*** Given data
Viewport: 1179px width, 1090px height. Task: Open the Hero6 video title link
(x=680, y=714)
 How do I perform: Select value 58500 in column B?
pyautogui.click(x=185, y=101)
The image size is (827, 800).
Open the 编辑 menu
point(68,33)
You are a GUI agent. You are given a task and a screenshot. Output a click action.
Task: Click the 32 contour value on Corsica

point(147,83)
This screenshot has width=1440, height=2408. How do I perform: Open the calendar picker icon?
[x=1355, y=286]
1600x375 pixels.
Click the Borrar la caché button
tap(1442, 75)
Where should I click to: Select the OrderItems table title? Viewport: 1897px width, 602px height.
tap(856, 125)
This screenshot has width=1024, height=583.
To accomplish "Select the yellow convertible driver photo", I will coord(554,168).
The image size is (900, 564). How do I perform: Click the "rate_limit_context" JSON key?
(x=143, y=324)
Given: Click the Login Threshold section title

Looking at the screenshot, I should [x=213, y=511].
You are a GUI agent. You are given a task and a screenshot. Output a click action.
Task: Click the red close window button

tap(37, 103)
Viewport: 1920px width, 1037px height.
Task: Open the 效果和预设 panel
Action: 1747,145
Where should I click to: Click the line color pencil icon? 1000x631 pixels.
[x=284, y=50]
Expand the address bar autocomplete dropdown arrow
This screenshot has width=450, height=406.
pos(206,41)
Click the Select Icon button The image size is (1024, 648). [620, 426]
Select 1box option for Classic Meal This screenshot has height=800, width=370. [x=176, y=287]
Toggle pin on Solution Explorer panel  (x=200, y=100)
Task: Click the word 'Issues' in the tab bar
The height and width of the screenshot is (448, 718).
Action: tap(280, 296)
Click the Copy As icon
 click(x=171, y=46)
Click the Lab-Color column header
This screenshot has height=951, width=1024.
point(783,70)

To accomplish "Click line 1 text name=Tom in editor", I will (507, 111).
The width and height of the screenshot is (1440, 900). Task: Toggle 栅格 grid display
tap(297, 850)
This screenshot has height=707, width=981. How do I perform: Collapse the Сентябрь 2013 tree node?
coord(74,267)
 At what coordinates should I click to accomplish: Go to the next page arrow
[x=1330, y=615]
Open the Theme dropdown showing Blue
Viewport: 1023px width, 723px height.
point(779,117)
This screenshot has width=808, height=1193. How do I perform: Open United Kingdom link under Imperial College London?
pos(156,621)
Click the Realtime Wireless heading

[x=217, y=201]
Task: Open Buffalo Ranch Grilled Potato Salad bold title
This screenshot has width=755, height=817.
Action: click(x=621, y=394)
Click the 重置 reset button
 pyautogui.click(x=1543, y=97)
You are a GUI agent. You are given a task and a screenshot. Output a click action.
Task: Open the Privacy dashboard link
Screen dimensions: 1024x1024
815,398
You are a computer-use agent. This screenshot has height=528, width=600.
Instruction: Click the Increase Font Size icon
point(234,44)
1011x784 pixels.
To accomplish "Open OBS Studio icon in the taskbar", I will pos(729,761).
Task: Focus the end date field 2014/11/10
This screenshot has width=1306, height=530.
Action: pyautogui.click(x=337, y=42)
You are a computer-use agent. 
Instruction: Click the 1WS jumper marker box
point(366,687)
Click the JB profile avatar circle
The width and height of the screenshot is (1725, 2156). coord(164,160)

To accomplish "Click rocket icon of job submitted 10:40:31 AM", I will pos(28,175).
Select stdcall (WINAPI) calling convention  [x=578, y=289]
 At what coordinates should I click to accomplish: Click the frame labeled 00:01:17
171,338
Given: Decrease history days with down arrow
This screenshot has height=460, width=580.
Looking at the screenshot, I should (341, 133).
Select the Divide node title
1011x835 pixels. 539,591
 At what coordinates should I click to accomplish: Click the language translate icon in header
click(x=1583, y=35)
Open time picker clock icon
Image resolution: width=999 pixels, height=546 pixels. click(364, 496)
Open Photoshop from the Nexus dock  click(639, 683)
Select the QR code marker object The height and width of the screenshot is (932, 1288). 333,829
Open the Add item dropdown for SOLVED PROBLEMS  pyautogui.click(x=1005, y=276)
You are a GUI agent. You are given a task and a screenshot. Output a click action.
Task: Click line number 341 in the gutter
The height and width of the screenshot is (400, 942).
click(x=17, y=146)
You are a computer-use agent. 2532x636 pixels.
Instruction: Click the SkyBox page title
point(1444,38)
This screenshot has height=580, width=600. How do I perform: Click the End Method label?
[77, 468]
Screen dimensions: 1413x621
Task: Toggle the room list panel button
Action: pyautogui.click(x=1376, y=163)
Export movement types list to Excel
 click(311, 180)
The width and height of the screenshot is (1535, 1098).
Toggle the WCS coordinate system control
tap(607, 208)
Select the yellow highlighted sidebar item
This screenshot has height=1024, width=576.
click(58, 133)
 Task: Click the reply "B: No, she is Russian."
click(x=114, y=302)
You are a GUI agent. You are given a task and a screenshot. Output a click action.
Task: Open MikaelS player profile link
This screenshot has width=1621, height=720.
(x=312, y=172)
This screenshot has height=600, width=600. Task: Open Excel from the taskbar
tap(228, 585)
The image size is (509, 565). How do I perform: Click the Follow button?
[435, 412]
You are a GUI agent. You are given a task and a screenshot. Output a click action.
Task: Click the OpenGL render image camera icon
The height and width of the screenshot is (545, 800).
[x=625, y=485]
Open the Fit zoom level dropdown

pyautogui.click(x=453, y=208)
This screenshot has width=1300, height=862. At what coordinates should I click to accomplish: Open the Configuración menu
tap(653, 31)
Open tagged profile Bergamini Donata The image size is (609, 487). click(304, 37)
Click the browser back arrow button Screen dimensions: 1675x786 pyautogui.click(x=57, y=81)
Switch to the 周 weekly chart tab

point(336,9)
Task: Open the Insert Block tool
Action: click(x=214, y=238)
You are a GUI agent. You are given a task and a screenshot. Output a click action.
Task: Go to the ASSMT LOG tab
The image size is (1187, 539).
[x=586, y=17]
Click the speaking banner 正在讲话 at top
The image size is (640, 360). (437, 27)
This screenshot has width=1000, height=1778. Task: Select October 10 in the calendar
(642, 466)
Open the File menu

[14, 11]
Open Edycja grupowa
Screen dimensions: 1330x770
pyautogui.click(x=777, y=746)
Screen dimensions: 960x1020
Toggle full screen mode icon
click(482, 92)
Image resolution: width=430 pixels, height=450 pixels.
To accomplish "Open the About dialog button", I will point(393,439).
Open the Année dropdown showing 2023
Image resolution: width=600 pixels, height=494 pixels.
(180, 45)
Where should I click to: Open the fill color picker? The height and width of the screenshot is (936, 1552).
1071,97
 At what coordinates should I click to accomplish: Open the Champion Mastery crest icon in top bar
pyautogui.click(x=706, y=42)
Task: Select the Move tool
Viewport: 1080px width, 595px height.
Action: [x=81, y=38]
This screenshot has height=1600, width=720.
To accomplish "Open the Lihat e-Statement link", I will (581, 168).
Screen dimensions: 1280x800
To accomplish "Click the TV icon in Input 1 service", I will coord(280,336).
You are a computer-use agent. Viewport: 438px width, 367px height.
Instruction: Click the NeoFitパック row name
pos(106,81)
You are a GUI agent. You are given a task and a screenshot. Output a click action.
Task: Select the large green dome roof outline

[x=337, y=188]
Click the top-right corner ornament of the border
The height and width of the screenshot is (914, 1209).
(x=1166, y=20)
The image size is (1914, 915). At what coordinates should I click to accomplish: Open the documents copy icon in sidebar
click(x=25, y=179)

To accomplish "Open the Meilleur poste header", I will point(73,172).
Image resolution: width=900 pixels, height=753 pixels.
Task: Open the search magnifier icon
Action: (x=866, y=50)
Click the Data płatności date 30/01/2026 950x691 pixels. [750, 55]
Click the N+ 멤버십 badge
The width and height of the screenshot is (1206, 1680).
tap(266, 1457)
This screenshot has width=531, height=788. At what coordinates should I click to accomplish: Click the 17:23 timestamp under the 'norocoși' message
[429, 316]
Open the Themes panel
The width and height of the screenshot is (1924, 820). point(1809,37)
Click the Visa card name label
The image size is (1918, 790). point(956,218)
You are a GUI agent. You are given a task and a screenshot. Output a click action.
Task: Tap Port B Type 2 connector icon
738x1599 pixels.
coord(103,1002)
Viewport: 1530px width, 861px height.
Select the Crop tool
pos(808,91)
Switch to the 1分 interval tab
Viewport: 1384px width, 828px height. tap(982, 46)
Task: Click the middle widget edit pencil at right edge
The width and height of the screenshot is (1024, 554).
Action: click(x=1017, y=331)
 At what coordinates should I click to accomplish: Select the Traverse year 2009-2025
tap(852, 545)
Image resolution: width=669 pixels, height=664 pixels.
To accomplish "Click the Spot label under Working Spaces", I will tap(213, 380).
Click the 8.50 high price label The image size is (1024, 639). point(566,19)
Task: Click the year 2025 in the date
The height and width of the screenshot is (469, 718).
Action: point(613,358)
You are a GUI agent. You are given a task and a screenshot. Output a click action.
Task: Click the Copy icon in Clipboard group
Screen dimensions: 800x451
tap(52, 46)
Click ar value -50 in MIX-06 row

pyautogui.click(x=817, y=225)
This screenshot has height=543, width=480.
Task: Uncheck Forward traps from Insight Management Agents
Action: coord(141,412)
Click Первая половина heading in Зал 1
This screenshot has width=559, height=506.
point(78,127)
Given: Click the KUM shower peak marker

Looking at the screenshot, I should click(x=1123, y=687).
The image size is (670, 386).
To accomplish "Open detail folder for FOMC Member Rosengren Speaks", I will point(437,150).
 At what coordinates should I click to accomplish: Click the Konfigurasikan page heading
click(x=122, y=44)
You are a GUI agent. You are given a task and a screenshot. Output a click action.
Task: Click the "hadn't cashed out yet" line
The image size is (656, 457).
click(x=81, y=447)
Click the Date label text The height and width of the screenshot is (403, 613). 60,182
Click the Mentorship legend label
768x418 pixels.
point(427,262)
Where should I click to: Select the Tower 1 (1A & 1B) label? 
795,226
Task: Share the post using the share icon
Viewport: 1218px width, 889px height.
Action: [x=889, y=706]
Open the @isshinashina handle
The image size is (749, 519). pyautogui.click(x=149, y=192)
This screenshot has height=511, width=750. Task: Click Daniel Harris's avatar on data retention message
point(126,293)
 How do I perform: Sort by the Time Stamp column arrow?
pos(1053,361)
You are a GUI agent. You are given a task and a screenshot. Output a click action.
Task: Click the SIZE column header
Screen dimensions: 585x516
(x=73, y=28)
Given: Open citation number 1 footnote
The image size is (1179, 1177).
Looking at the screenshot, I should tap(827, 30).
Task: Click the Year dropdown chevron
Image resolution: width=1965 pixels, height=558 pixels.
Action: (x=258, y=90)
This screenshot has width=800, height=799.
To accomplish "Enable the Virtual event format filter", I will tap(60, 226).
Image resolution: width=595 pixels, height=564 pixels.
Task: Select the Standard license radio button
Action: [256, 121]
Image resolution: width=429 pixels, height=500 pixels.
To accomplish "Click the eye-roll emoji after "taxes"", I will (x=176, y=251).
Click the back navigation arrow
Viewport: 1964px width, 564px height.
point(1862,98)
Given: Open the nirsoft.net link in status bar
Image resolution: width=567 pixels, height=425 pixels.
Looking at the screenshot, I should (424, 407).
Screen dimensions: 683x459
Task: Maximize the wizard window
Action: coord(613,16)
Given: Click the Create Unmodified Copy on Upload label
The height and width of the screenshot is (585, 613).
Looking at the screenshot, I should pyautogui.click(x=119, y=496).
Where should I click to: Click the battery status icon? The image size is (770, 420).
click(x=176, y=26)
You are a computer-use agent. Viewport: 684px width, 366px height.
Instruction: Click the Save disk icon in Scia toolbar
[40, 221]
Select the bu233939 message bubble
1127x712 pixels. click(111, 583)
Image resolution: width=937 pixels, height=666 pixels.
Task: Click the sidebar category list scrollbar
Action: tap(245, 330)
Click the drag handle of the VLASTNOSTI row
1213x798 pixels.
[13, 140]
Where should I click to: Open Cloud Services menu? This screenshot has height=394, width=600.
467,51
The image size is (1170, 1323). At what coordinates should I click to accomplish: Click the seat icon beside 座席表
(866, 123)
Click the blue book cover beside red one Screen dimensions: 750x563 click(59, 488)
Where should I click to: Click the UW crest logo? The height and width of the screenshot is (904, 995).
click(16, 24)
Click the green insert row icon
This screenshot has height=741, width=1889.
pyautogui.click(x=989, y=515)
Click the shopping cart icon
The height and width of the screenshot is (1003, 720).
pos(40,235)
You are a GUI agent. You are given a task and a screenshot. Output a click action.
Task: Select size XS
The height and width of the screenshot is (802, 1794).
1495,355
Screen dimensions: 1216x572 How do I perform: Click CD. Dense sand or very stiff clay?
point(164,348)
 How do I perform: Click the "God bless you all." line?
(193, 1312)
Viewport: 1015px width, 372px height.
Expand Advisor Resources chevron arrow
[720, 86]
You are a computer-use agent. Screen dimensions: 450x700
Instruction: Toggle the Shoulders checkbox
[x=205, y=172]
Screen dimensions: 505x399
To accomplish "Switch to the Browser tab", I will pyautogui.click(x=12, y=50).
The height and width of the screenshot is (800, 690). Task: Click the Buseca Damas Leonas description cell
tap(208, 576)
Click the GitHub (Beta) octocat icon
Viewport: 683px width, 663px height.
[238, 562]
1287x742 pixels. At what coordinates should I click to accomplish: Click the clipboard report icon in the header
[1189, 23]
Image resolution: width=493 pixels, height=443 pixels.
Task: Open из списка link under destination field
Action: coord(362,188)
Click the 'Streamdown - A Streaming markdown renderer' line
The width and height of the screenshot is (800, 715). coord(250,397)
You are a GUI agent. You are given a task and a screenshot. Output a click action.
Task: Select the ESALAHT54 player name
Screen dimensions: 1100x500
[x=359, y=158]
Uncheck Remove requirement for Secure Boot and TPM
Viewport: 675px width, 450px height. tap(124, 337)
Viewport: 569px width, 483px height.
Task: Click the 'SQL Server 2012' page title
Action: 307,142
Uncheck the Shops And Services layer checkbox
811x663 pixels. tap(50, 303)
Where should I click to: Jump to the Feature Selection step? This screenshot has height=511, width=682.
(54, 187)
******
From the line containing "Click the GitHub (Beta) octocat icon" through the end of the material, print each line exactly as it appears.

Click the GitHub (Beta) octocat icon
Viewport: 683px width, 663px height.
[238, 562]
1287x742 pixels. At what coordinates should I click to accomplish: Click the clipboard report icon in the header
[1189, 23]
Image resolution: width=493 pixels, height=443 pixels.
Task: Open из списка link under destination field
Action: coord(362,188)
Click the 'Streamdown - A Streaming markdown renderer' line
The width and height of the screenshot is (800, 715). coord(250,397)
You are a GUI agent. You are given a task and a screenshot. Output a click action.
Task: Select the ESALAHT54 player name
Screen dimensions: 1100x500
[x=359, y=158]
Uncheck Remove requirement for Secure Boot and TPM
Viewport: 675px width, 450px height. tap(124, 337)
Viewport: 569px width, 483px height.
Task: Click the 'SQL Server 2012' page title
Action: 307,142
Uncheck the Shops And Services layer checkbox
811x663 pixels. tap(50, 303)
Where should I click to: Jump to the Feature Selection step? This screenshot has height=511, width=682.
(54, 187)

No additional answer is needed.